The defendant was tried, convicted, and sentenced as for the commission of a felony, upon an information charging that “the said John Hardwick, on the 26th day of March, 1910, in the county of Walla Walla aforesaid, did wilfully and unlawfully open, conduct, carry on, and operate a gambling game and game of chance.” etc. This appeal followed.
The appellant demurred to the information, upon the ground that it does not state facts sufficient to constitute a crime or offense. The first assignment of error is predicated upon the overruling of the demurrer. The point relied on is that the information does not allege that the appellant conducted the game in any one of the several capacities prescribed by the statute. The applicable provisions of our statute are as follows: . .

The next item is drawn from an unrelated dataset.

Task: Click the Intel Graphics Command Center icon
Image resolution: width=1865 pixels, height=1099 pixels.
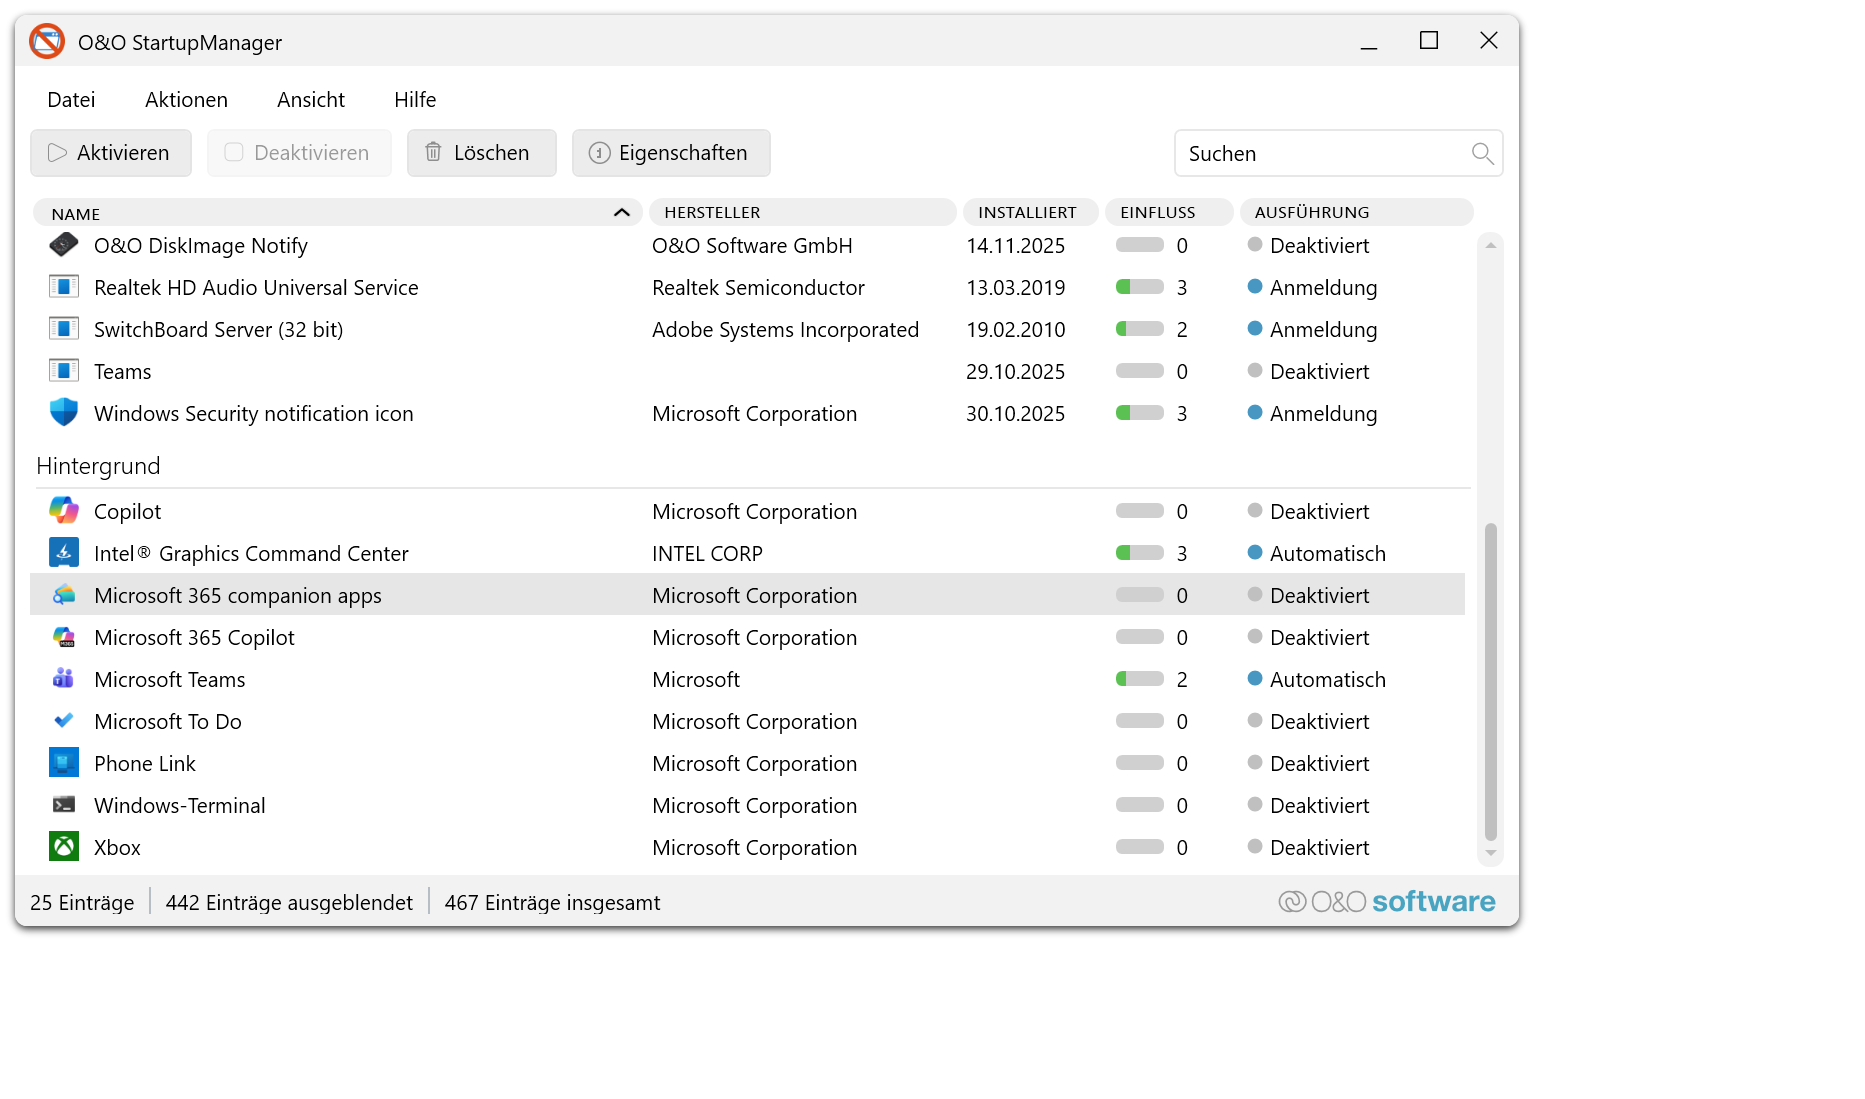Action: [x=64, y=553]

*36“Every person who shall open, conduct, carry on or operate, whether as owner, manager, agent, dealer, clerk, or employe, and whether for hire or not, any gambling game or game of chance, played with cards, dice, or any other device, or any scheme or device whereby any money or property or any representative of either, may be bet, wagered, or hazarded upon any chance, or any uncertain or contingent event, shall be a common gambler, and shall be punished by imprisonment in thé state penitentiary for not more than five years.” Rem. & Bal. Code, § 2469; Laws of 1909, p. 955, § 217.
The state asserts that the information charges the commission of a felony under the section quoted. The old law (Rem. & Bal. Code, § 2931; Laws 1903, p. 63, § 1), provides that:
“Any person who shall conduct, carry on, open or cause to be opened either as owner, proprietor, employee or assistant, or in any manner whatever, whether for hire or not, any game of faro ... or any banking or other game played with cards, dice or any other device, . . . whether the same be played or operated for money, checks, credits, or any other representative or thing of value,”
should be guilty of a felony. This statute has been repealed. Laws of 1909, p. 906, § 52 (Rem. & Bal. Code, § 2304) ; In re Dietrich, 32 Wash. 471, 73 Pac. 506. The only change effected by the new law touching the present inquiry is the substitution of the word “whether” for the word “either,” and the omission of the words “or in any manner whatever.” The old statute received construction in State n. Gaasch, 56 Wash. 381, 105 Pac. 817, and State v. Smith, 58 Wash. 235, 108 Pac. 618. We said in the Gaasch case:
“The object of the felony statute was to suppress gambling resorts and to punish those who maintained them. Hence, considering the purpose of the law as well as its letter, to sustain a conviction for a felony there must have been some charge of proprietorship. It is not sufficient to say that the one charged merely played or sat in the game, but the information should allege his relation as owner, proprietor, employee, or as assistant to one who sustains a proscribed relation to the game. The authorities sustain this view. *37State v. Dennison, 60 Neb. 157, 82 N. W. 383; Brazele v. State, 86 Miss. 286, 38 South. 314.”
And in the Smith case, we said:
“By our former holdings it is plain that this information does not charge a felony, since it does not charge the defendants as owners, proprietors, or employees; hence, it only charges the misdemeanor. . . .”
It seems to us that the substitution of the word “whether” for the word “either” adds nothing to the force of the statute. Either word could be omitted without changing the meaning of the law. The logic of the two preceding cases is that the words “owner,” “manager,” etc., are definitive of the class against which the penalty of the statute is directed. The information does not bring the appellant within the proscribed class. It is argued, by the state, in substance, that the statute makes it a felony for any person to conduct any gambling game in any of the methods enumerated in the statute, and that the words “owner, manager, agent, clerk, or employee” have no significance. It would seem that, if the law makers had intended to denounce every person as a common gambler and a felon, who conducted a game in any manner whatever or without regard to the manner, they would have chosen words clearly indicative of that intent. As we said in State v. Anderson, 61 Wash. 674, 112 Pac. 931, it is a well-settled rule of construction in criminal cases that,
“Laws are interpreted in favor of liberty, and if a statute is capable of two constructions, one of which makes a given act criminal and the other innocent, the statute will be given the construction which favors innocence.”
It is also clear that the information does not charge a misdemeanor under the provisions of Rem. & Bal. Code, § 2470. That section has reference only to a person who bets or wagers upon a game carried on in violation of § 2469. Without pursuing the question further, we think the information is fatally defective under the view announced in the Gaasch and Smith cases.
*38The judgment is reversed, with directions to sustain the demurrer.
Mount, Parker, Chadwick, Fullerton, and Crow, JJ., concur.